As she returned the napkin wrapped dessert to her jacket’s pocket, her hand brushed against something cool and sharp. Cake knife, she thought to herself. She must have accidentally taken it when she hastily snuck that piece of cake. That happened sometimes when she was rushing — she would occasionally, accidentally, take more than she needed. An honest mistake.

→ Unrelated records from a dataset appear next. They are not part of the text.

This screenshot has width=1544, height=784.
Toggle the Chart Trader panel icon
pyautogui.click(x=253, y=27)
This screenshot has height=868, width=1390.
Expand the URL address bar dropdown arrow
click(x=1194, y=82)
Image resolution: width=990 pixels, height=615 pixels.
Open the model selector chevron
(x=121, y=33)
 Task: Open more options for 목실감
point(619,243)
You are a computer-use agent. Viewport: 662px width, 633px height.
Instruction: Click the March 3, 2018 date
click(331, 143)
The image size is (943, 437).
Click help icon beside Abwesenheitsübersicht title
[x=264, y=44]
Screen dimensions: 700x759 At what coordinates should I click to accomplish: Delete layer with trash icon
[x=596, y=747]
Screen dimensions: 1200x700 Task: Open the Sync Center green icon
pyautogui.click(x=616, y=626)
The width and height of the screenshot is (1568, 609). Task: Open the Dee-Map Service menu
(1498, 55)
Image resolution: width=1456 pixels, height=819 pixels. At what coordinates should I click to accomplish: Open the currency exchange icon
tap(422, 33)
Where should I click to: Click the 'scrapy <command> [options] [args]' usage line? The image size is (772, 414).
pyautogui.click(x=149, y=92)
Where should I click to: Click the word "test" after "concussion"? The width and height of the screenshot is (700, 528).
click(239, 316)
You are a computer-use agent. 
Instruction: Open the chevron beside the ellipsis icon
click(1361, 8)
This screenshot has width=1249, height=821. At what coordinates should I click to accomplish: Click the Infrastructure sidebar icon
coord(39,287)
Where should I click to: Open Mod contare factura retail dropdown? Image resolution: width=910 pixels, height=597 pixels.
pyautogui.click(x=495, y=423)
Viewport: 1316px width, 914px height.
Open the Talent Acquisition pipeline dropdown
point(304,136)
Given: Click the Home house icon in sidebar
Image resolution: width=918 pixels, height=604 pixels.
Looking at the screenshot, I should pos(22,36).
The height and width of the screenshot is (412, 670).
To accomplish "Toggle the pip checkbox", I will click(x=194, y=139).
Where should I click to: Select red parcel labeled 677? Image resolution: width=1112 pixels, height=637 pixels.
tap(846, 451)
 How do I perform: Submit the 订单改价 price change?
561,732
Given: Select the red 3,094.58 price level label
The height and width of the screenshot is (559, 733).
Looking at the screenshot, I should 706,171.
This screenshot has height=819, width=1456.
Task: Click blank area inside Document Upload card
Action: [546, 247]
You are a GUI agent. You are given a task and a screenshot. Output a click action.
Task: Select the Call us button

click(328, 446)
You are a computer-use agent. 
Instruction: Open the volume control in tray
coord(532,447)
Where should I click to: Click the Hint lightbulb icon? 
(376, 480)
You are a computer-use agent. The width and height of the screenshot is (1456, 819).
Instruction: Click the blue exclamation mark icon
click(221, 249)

Rashid’s disappearance was an honest mistake, too. Astra would never hurt him. Not intentionally. Everything could be explained. And Claude would explain it that night to Rashid’s grandmother, who would have no choice but to understand. No other option existed. The vision of Astra in handcuffs could not come true. Claude would sooner trade places than let that happen.

Claude ambled up the short stone path to the rowhouse’s front entrance and knocked on the door, her other hand hidden in her cake pocket. Patient and still, Claude held her breath until the door started to creak open.

There was only one witness this time around: the large rat. Still sitting on his haunches, the rat started to clap again, thanking Claude for her generosity. As if to thank Claude for her care. For all she had done to make his house a home.